Dataset usage guides

The platform provides a number of tools to help you manage your dataset, all revolve around a central dataset concept.

Datasets are described by a manifest file, which is a JSON file that resides in the API resource store. The include information such as descriptions, data ownership, citation information and how to interact with the data.

Dataset manifest

The dataset manifest, like all manifests, contain metadata, status and spec fields, with the spec field being unique to the dataset-kind catalog.hubocean.io/dataset.

The metadata field is used to specify the dataset name, and can also be used to set a display-name that is more friendly to humans. The description field can also be used to provide a longer description of the dataset.

The status-field is system-generated and should not be modified by the user. It contains information about the dataset creator and when the dataset was created. It also contains information about who last modified the dataset and when.

The spec-field has the following fields:

attributes Attributes contain metadata that can shape how the data can be used.

citation How to cite the dataset.

data_collection What data collection the dataset is a part of.

documentation Text documentation describing the dataset.

maintainer Name and email of maintainer

storage_class What storage class the data should be handled with.

storage_controller Which storage controller should work with the data.

Storage controller and class

The storage_class and storage_controller fields are used to specify how the data is stored, and typically refers to the storage controller which is used interact with the data. For example - if the dataset is tabular, the storage class will be registry.hubocean.io/storage-class/tabular and the storage controller will the qualified name of one of the registered tabular storage controllers.

When creating a dataset, the storage_class must be set, but the storage_controller can be left empty. In this case, the system will set storage_controller to the default storage controller for the given storage class.

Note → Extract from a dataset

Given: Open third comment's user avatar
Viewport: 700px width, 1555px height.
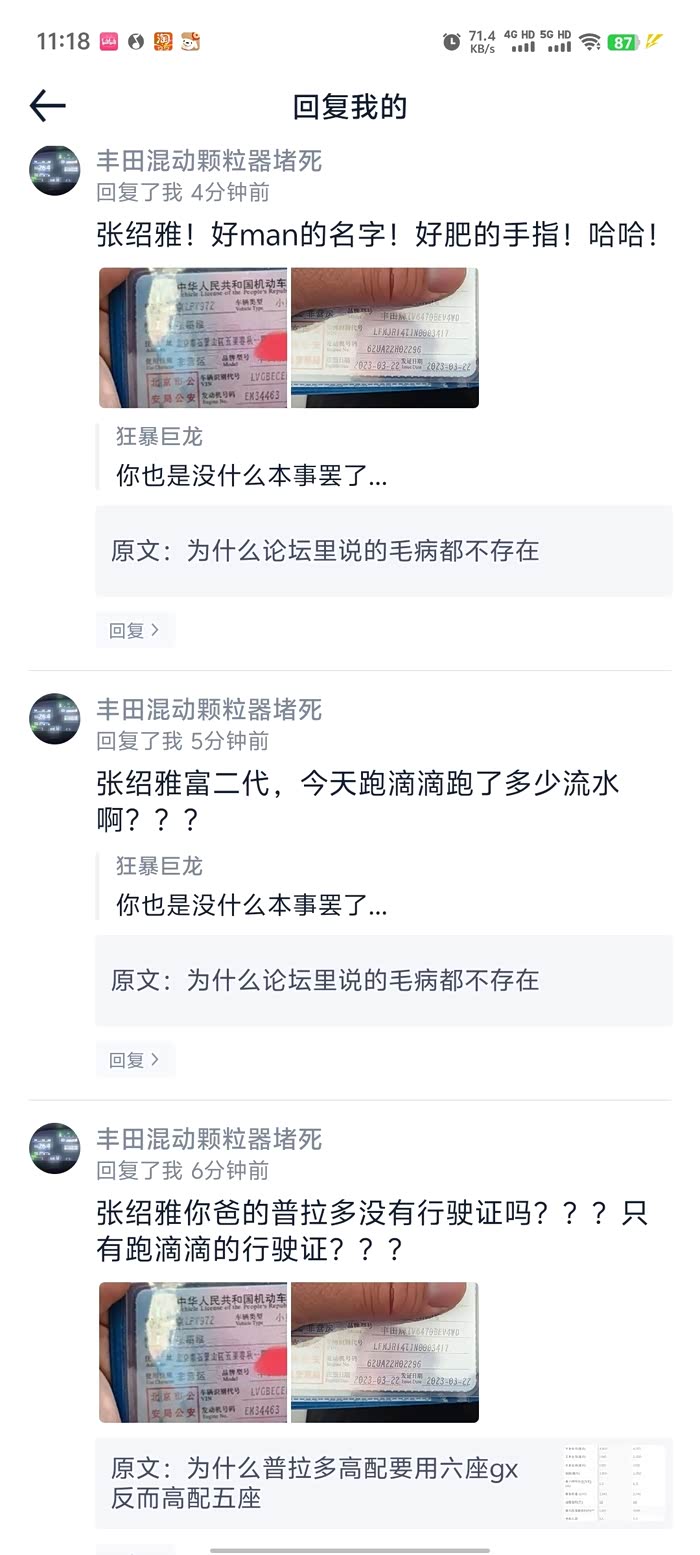Looking at the screenshot, I should click(x=54, y=1148).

The system currently supports the following storage classes:

Storage class Description
registry.hubocean.io/storage-class/raw Raw files, similar to a cloud storage container
registry.hubocean.io/storage-class/tabular Tabular data

We plan to add more storage classes in the future.

Data ownership fields

The maintainer, distribution, and citations-fields are used to specify data ownership information. The maintainer field is used to specify the maintainer of the dataset by providing a name, email address and optionally an organisation name. The purpose of this field is to provide a way for users to contact the maintainer of the dataset and should therefore contain valid contact information.

The distribution field is used to describe the contact information and website of the dataset distributor, publication date and the dataset license.

Users can input dataset license information of a common license name such as CC-BY, a link to the license text, or a full license text.

While the distribution information is optional when creating a dataset, it must be defined before a dataset can be published on the platform.

Dataset attributes

Dataset attributes is an umbrella term for dimensions within a dataset, such as table columns or grid properties. Attributes can be further decorated by traits, which are atomic properties such as data units, what is measured and so on. Users can query the traits of a dataset to find datasets that are compatible with their use-case.

The dataset traits area inspired by the Microsoft Common Data Model

Documentation

If there exist external dataset documentation, it can be provided as a link in the documentation field.

Tags

Users can add tags to a dataset to make it easier to find. Tags are simple strings that can be used to describe the dataset. For example, a dataset containing weather data for a specific city can be tagged with the city name.